C’est une décision rare, lourde, spectaculaire. L’Afrique du Sud a déclaré persona non grata le principal diplomate israélien en poste à Pretoria. Ariel Seidman, chargé d’affaires de l’ambassade d’Israël, a reçu l’ordre de quitter le territoire sud-africain dans un délai de 72 heures. En diplomatie, ce geste équivaut à une rupture sans mots.
L’expulsion comme langage
Le ministère sud-africain des Affaires étrangères ne mâche pas ses termes. Il évoque une « série de violations inacceptables des normes et usages diplomatiques ». Quand les règles sont piétinées, l’expulsion devient un discours. La porte se ferme, le message circule.

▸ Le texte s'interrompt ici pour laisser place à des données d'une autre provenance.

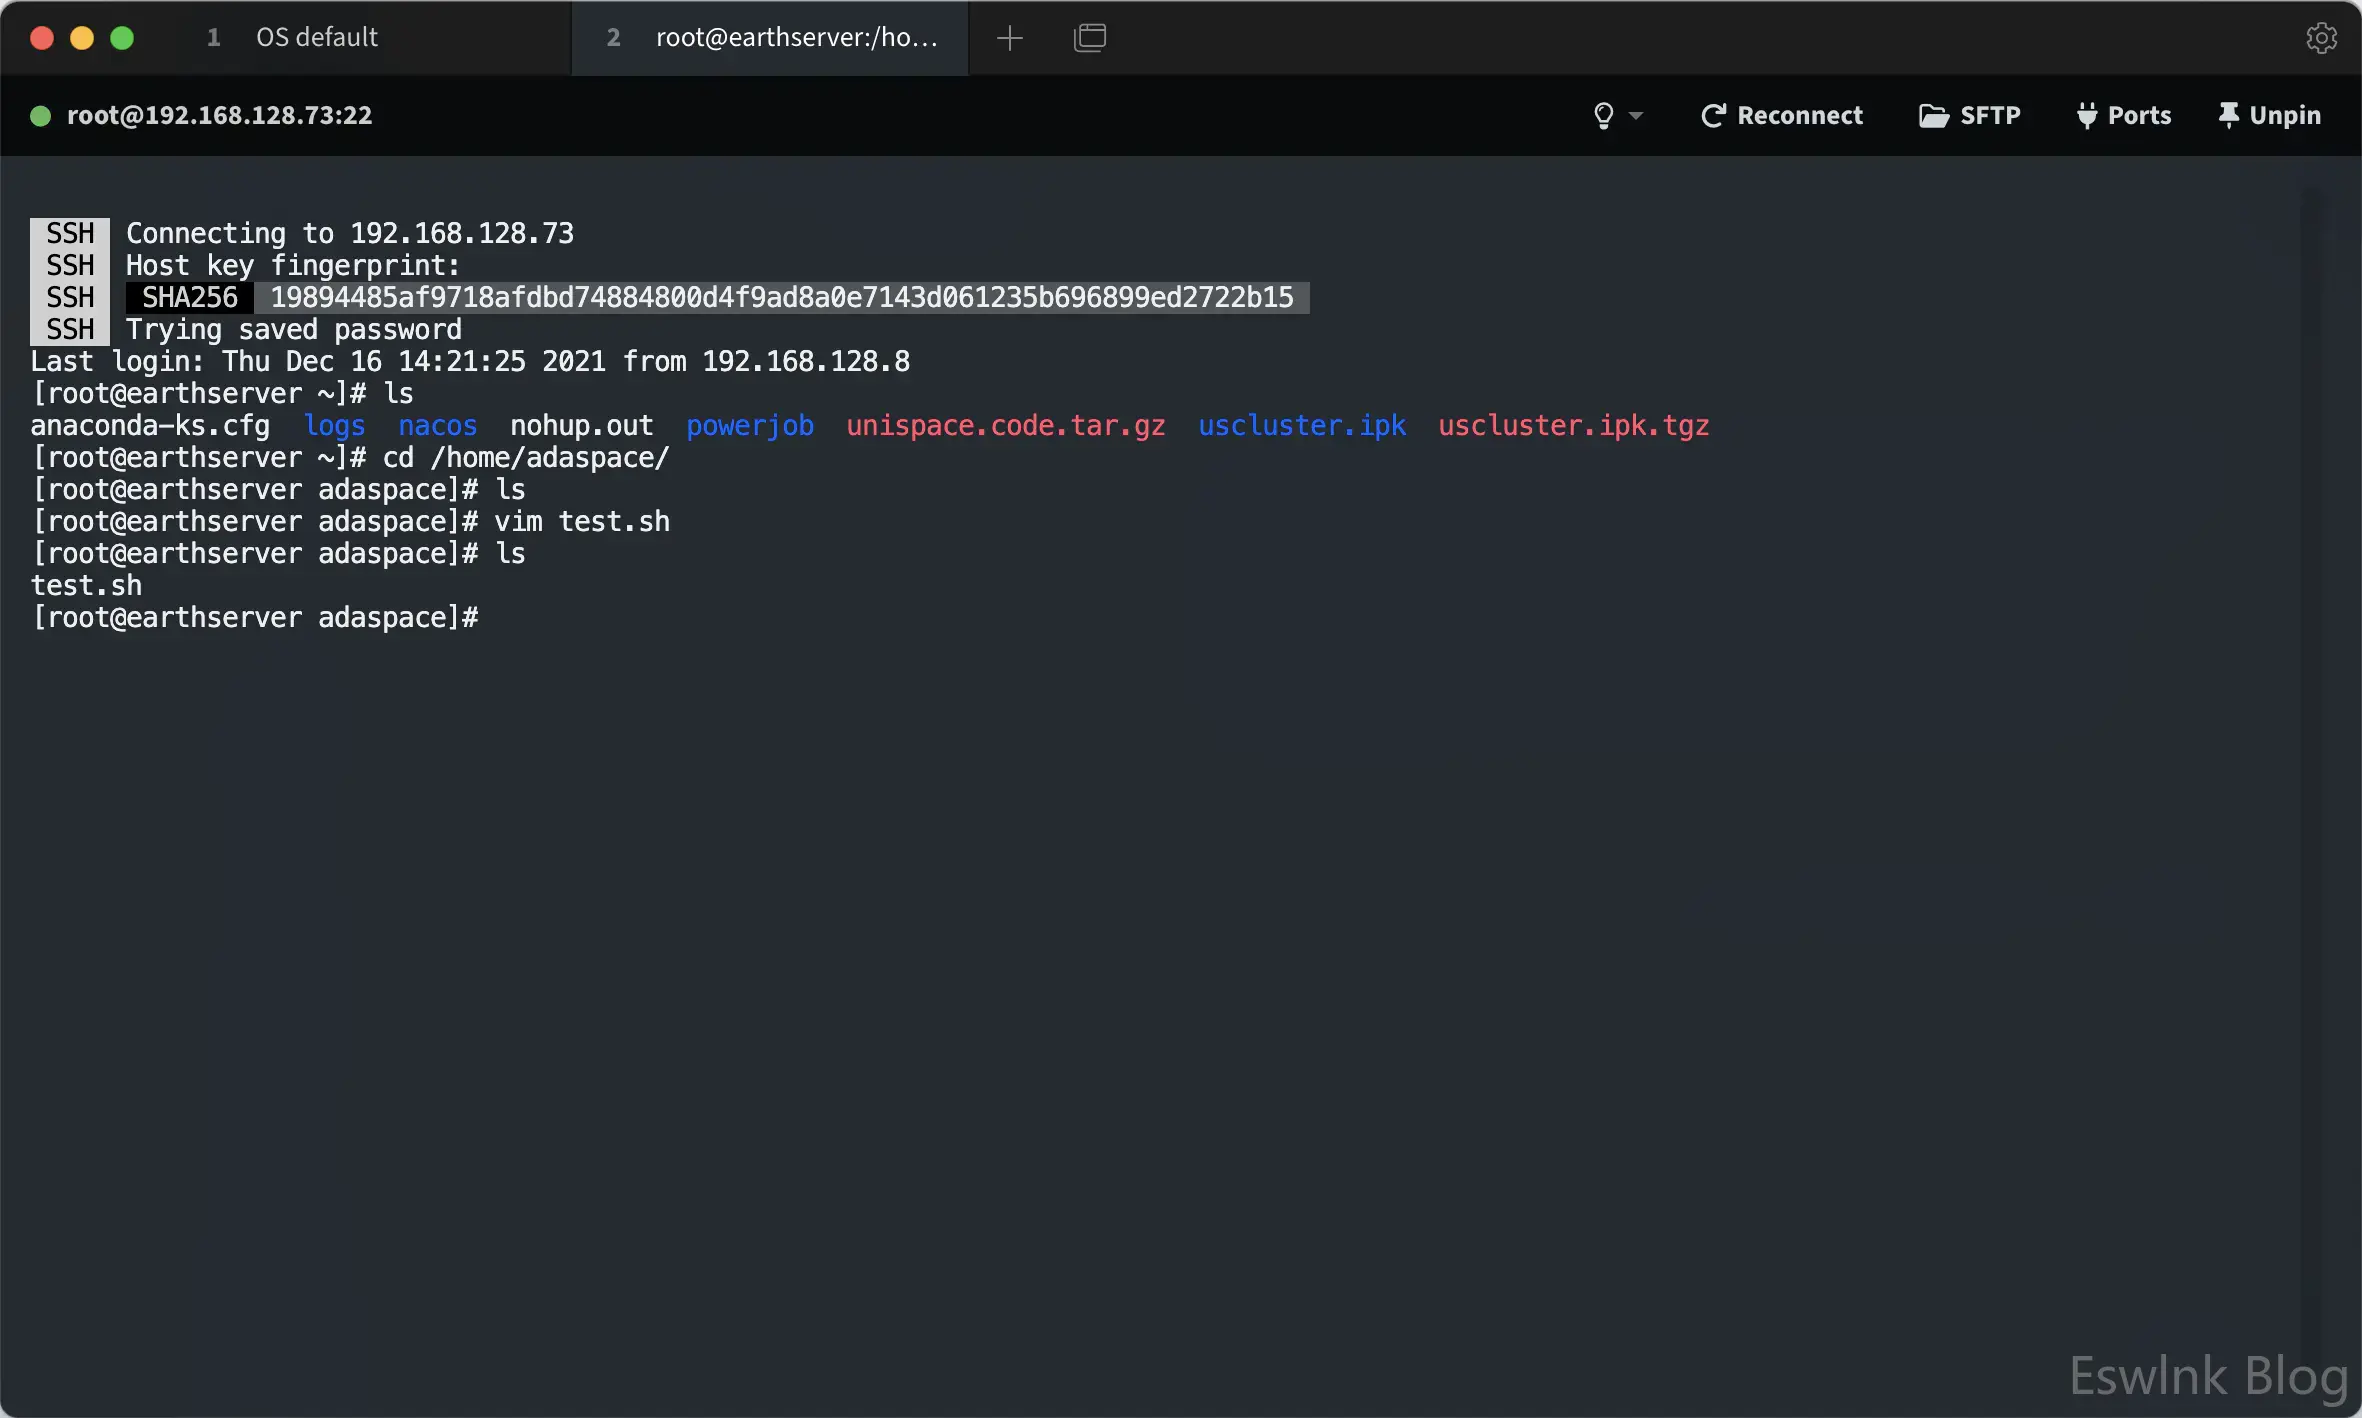Click the new tab plus icon
Viewport: 2362px width, 1418px height.
click(1010, 38)
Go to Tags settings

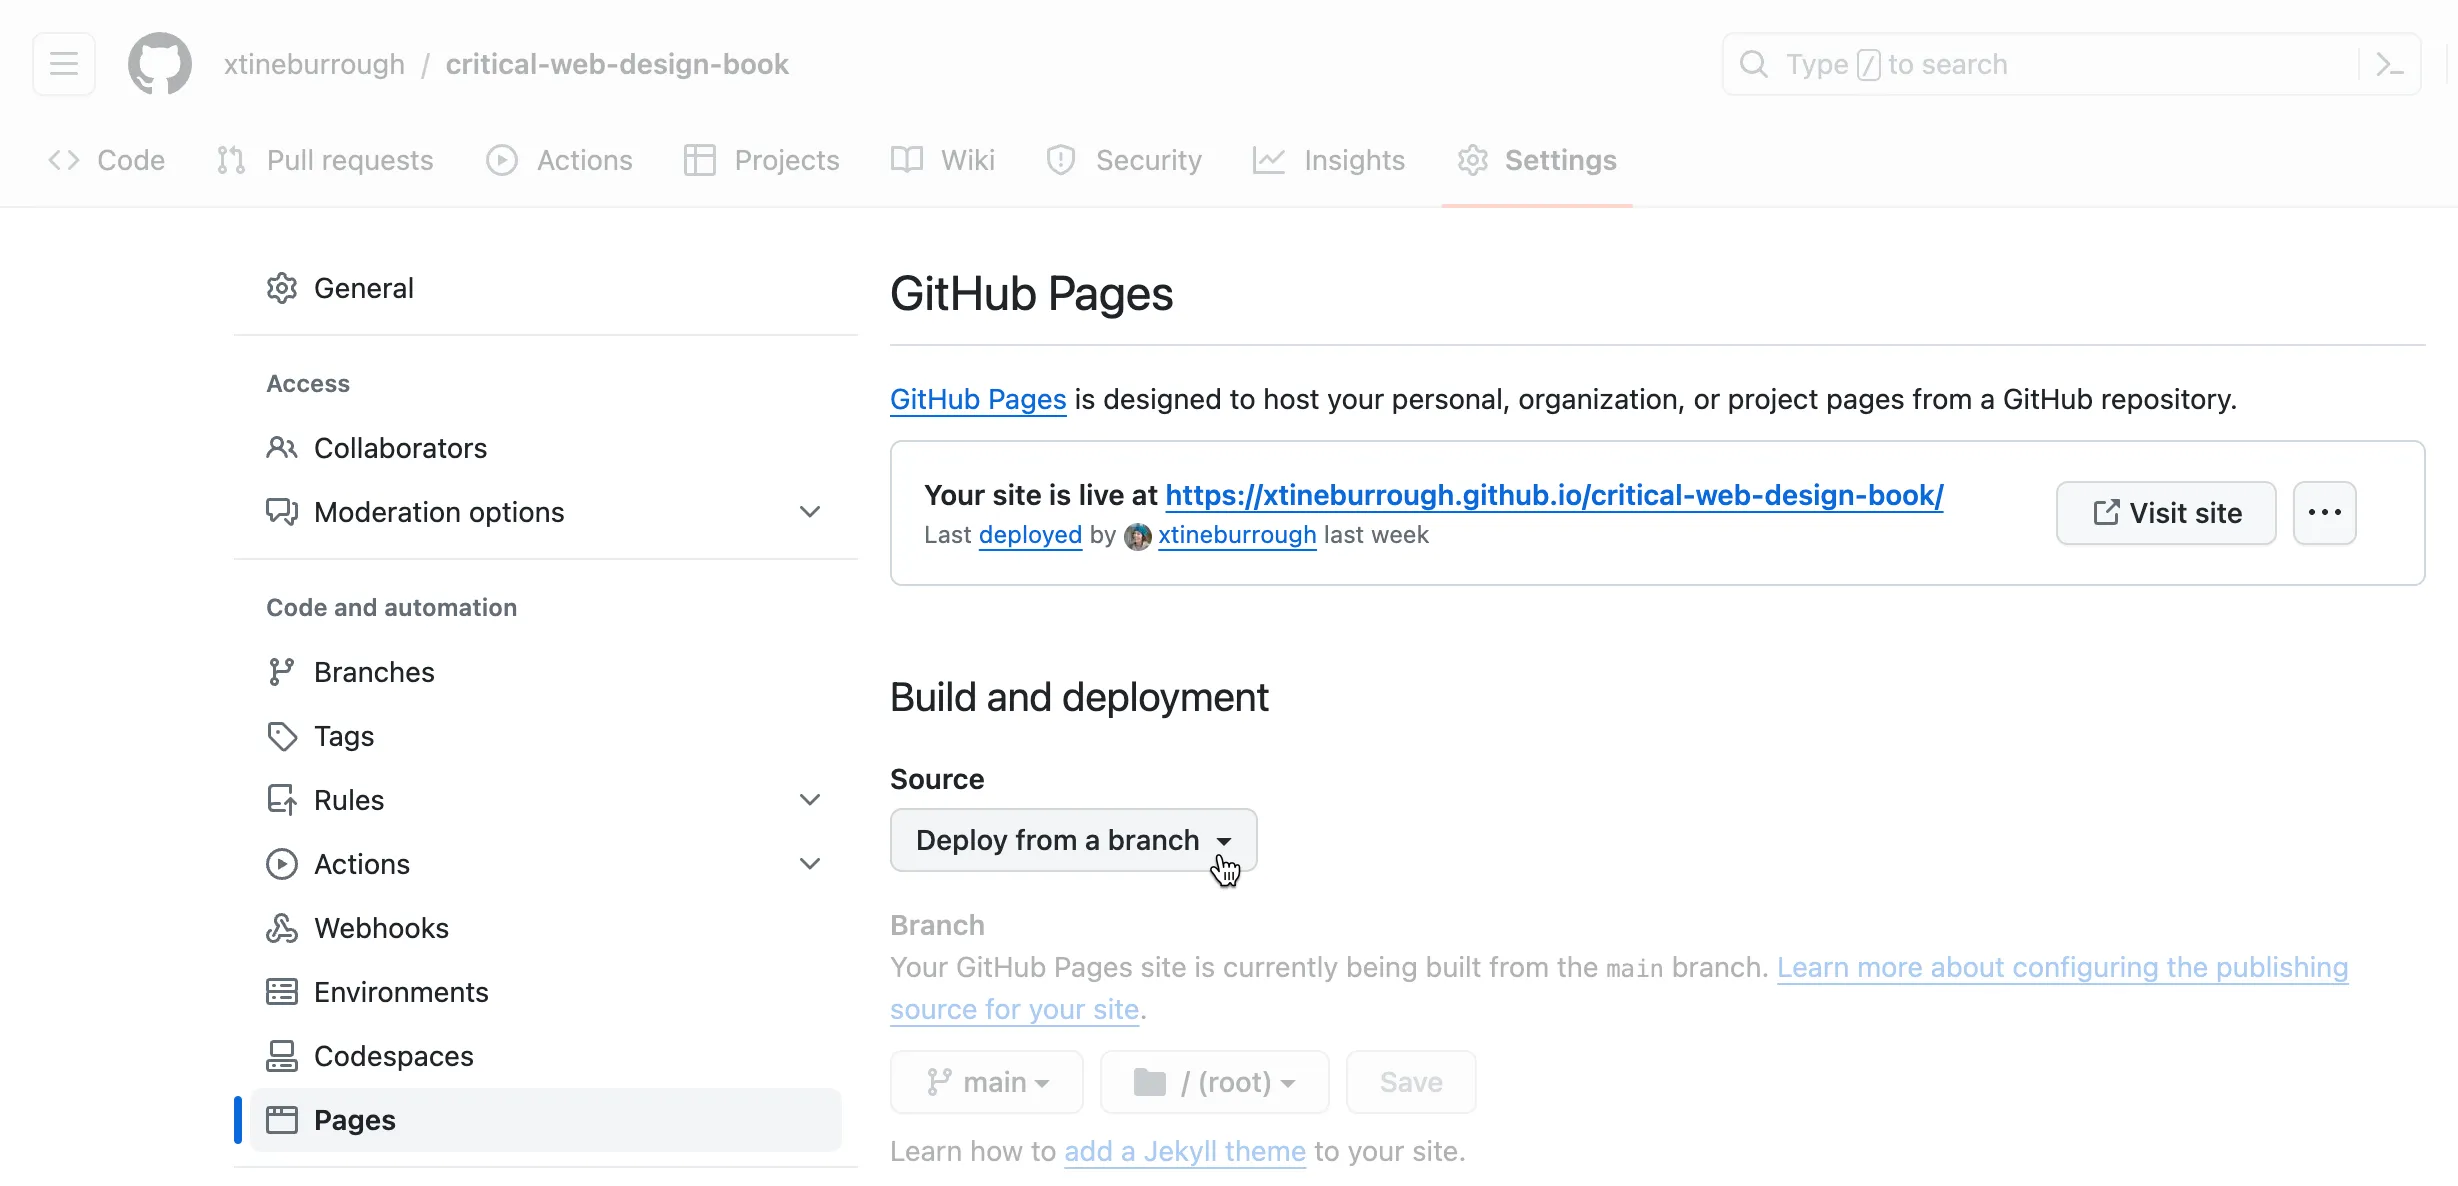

La ligne rouge de Pretoria
Au cœur de la décision : des attaques jugées insultantes contre le président Cyril Ramaphosa. La souveraineté est invoquée, frontalement. Comme l’écrivait Hedley Bull, « la diplomatie repose sur le respect mutuel des symboles de l’État ». Ici, Pretoria estime que ces symboles ont été bafoués.
La diplomatie à vif
Déclarer un diplomate persona non grata, c’est rappeler que l’hospitalité diplomatique n’est jamais acquise. Elle est conditionnelle. Réversible. Raymond Aron le soulignait : « les États parlent souvent le langage du droit, mais agissent selon celui de la dignité ».
Un climat déjà inflammable
Cette décision s’inscrit dans un contexte international tendu autour d’Israël et de ses partenaires critiques. L’Afrique du Sud, fidèle à sa tradition de diplomatie normative, transforme l’indignation politique en acte institutionnel.
Le silence après le fracas
Aucune médiation annoncée. Aucun compromis suggéré. Juste un ultimatum, et le temps qui s’écoule. L’Afrique du Sud n’a pas rompu les relations. Elle a posé une limite. Et rappelé, comme le disait Kofi Annan, que « le respect n’est pas une faveur diplomatique, mais une obligation ». Quand il disparaît, la valise remplace la note verbale.